TASK ITEM | From the data that follows, print exactly the lines starting at the one containing "949x410 pixels." and ending at the one containing "Task: Click the hamburger list menu icon"; include both of them and nothing more.

DATA TO PROCESS |
============================================================
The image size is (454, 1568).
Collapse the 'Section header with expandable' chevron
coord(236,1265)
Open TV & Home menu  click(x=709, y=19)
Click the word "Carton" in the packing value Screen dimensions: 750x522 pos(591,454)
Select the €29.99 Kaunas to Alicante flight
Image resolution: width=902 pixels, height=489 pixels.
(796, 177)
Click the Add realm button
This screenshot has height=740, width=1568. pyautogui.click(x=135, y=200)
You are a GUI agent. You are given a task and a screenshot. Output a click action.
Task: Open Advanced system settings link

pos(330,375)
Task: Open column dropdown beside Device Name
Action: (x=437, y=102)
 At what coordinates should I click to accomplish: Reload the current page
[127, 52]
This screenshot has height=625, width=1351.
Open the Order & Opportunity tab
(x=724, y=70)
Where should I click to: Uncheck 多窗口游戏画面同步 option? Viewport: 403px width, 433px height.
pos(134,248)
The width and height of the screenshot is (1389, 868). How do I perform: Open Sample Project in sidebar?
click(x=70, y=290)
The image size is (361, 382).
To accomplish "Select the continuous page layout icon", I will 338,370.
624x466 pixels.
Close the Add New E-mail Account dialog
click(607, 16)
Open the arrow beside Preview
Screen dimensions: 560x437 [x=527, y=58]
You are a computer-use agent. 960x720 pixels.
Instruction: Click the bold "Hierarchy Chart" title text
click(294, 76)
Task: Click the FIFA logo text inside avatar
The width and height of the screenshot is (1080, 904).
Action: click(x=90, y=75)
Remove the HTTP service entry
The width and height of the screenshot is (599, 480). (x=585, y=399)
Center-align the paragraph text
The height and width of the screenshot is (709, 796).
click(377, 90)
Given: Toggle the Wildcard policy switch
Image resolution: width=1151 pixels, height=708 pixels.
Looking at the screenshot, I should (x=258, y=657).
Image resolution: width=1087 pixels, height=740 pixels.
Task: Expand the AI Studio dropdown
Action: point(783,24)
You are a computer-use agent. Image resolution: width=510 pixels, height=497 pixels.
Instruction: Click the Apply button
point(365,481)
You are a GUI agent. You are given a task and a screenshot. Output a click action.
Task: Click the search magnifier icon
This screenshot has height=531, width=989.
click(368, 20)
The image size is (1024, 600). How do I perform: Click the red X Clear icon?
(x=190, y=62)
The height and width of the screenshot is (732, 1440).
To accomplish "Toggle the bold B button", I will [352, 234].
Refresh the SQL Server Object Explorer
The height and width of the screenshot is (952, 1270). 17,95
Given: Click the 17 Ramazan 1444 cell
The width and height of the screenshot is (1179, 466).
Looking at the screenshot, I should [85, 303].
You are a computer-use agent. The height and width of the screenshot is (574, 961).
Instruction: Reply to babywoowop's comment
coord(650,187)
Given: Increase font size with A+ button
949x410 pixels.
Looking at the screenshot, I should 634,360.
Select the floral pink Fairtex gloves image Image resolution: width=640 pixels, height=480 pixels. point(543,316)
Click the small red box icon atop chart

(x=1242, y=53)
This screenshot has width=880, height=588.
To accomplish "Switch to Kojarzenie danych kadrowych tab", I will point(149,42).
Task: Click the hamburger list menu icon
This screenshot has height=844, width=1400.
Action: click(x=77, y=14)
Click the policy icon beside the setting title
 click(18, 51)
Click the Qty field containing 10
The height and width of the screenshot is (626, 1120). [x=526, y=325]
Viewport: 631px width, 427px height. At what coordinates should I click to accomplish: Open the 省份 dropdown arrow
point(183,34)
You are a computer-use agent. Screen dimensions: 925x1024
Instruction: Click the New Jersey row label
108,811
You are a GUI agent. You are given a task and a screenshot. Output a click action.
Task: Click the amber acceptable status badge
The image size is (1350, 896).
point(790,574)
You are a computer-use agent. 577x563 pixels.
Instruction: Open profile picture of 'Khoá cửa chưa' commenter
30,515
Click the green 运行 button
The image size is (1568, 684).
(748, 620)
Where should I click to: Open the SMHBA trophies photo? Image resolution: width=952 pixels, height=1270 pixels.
============================================================
RESPONSE AREA |
949x410 pixels.
Looking at the screenshot, I should 634,360.
Select the floral pink Fairtex gloves image Image resolution: width=640 pixels, height=480 pixels. point(543,316)
Click the small red box icon atop chart

(x=1242, y=53)
This screenshot has width=880, height=588.
To accomplish "Switch to Kojarzenie danych kadrowych tab", I will point(149,42).
Task: Click the hamburger list menu icon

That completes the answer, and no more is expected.